Ese motivo por el que… dejas tu conversación a medias

…motivos por los que dejas las frases, charlas y lecturas a medias. Constantemente y sobre todo desde que eres madre. Da igual que estés en casa con una amiga, hablando tranquilamente con tu madre por skype o en un restaurante.

Y por supuesto gracias al insomnio maternal es más que posible perder el hilo, en cada conversación. O también puedes desarrollar superpoderes y tener múltiples conversaciones a la vez, pero requiere práctica.

Motivo 1: Mucho ruido

Si a la mitad de una frase suena un estruendo muchas veces no te preguntas qué habrá pasado, ni si habrá un peligro. Tu culo ya se ha levantado de la silla, si tenías la suerte de estar sentada. Dejas cualquier cosa en el aire, un gran ruido es proporcional a la gran catástrofe que se haya podido montar. Muchas veces resulta que solo se ha caído algo que parecían mil cosas… pero ya sabes que eso solo es el 50% de las veces, el otro 50% está compuesto por cosas que:

  • tienen contenido peligroso, inflamable… potencialmente mortal.
  • se hacen añicos que se meten hasta debajo del rodapié.
  • de ninguna manera pueden ser ingeridas por niños ni animales domésticos.

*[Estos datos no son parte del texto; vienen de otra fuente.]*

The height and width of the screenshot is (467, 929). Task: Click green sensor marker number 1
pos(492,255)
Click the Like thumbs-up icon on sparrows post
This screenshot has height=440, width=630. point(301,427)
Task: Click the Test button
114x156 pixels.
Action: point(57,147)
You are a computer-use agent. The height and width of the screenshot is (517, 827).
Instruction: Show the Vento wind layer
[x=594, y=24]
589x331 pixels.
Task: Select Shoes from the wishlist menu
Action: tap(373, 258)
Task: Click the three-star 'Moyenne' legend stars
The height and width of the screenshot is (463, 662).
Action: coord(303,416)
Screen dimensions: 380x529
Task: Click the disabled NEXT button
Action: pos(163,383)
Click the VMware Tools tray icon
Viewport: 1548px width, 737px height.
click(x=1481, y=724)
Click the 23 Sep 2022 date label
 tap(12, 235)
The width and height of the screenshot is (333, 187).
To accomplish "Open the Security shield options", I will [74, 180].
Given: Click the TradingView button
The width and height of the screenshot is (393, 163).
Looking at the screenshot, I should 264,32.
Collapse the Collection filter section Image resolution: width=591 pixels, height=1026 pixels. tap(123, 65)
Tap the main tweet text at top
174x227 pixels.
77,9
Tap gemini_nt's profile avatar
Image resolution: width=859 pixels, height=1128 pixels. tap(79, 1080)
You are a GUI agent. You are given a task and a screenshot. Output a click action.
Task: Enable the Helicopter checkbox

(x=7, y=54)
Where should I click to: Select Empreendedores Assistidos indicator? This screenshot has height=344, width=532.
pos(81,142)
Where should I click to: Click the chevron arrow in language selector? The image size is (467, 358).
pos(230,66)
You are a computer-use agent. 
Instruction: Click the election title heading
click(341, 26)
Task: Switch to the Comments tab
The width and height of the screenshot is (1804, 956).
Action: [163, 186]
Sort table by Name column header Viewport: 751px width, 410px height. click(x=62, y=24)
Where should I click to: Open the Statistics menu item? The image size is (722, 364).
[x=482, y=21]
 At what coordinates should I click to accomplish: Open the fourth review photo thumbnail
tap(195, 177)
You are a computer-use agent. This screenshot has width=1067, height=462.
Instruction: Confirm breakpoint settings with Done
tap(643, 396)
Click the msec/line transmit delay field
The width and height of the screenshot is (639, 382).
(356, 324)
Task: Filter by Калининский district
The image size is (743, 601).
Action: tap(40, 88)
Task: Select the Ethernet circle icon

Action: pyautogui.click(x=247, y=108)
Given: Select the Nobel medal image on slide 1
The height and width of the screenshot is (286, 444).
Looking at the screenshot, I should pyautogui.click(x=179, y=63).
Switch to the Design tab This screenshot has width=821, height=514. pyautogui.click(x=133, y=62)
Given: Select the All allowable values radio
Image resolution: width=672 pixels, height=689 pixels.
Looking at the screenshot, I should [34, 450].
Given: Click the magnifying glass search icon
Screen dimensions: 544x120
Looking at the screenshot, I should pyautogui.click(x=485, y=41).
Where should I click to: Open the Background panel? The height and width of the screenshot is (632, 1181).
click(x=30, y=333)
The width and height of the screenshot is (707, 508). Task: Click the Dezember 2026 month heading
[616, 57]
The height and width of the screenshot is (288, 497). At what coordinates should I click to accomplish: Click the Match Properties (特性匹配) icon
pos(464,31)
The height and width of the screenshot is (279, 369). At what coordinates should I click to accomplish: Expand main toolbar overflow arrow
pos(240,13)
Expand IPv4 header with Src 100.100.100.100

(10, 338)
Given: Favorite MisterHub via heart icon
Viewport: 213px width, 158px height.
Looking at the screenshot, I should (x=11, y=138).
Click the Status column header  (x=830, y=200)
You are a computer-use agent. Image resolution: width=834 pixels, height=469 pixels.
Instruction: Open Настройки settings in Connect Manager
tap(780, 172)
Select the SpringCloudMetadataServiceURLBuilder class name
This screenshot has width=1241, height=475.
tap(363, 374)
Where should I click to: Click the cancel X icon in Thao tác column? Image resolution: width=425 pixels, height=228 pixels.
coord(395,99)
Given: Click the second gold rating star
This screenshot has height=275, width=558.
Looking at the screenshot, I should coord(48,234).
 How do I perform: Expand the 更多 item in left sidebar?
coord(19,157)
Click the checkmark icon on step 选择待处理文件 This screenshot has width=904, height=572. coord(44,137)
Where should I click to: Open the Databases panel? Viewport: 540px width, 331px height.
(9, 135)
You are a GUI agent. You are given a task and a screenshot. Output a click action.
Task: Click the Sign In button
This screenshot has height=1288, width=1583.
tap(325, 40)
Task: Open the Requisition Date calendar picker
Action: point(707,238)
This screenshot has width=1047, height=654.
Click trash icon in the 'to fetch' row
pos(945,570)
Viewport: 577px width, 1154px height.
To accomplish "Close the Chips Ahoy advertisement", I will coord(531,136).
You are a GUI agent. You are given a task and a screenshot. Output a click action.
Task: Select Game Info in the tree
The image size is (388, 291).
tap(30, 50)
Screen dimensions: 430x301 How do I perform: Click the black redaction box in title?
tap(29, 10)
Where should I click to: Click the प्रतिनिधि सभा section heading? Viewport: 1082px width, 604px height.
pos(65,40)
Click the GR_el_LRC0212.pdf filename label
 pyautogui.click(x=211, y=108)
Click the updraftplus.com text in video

Esto por solo nombrar algunas posibilidades. Total, hay que montar zafarrancho para arreglar el desaguisado.

Motivo  2: Completo silencio

Tan peligroso o más que el anterior. Estás charlando tranquilamente y de repente suena la alerta silenciosa en tu cabeza. No hay ruido. Echas un vistazo rápido, el peque no está a rango. Quizás está jugando pacíficamente en su habitación, cosas más raras se han visto.

Es el momento de iniciar una misión ninja y asomarse sin ser vista ni establecer contacto visual. Lo suficiente para saber que no esta planeando el apocalipsis o dominar el mundo pero sin que piense que estás disponible para jugar.

Es un equilibrio muy difícil de conseguir. Me río yo de los libros de consejos para seducir a alguien y los talleres de asertividad.

¿Habéis entablado conversaciones con niños en parques?

Entonces sabréis de lo que hablo: no pueden saber que estáis pendientes, lo notan y te reclaman para el juego y entonces adiós conversación.

Motivo 3: Caca

No hay nada que una tanto como estar hablando con una amiga y ver que, mientras trata de mantener la conversación arruga la nariz. Tiene tu maravilloso bebé en brazos y el angelito ha decidido que estaba tan a gusto que era el momento.

También puedes estar resfriada en uno de esos múltiples virus mutados por niños que suelen atacarte una ves tienes peques en casa. Entonces tú no lo hueles. Pero el otro si. Y tiene una difícil elección: aguantar estoicamente o cortar la conversación “cambia a tu peque por favor, me voy a asfixiar”.

Según crece va evolucionando de “Tengo caca” a “Mamá quiero hacer caca ven conmigo al baño”. Pero mi gran favorito de todos los tiempos será ese grito a la enésima potencia que lanza desde el baño para preguntar “¿Mamá, he hecho caca, me limpias?”

Puro amor.

Esto son solo 3 motivos…

Pero es que Loki acaba de cumplir el año hace poco y todavía no le ha dado tiempo a hacer gran cosa… aunque estoy empezando a atisbar un nuevo motivo que se parece sospechosamente a una rabieta…. te haré saber lo que descubro en mis investigaciones.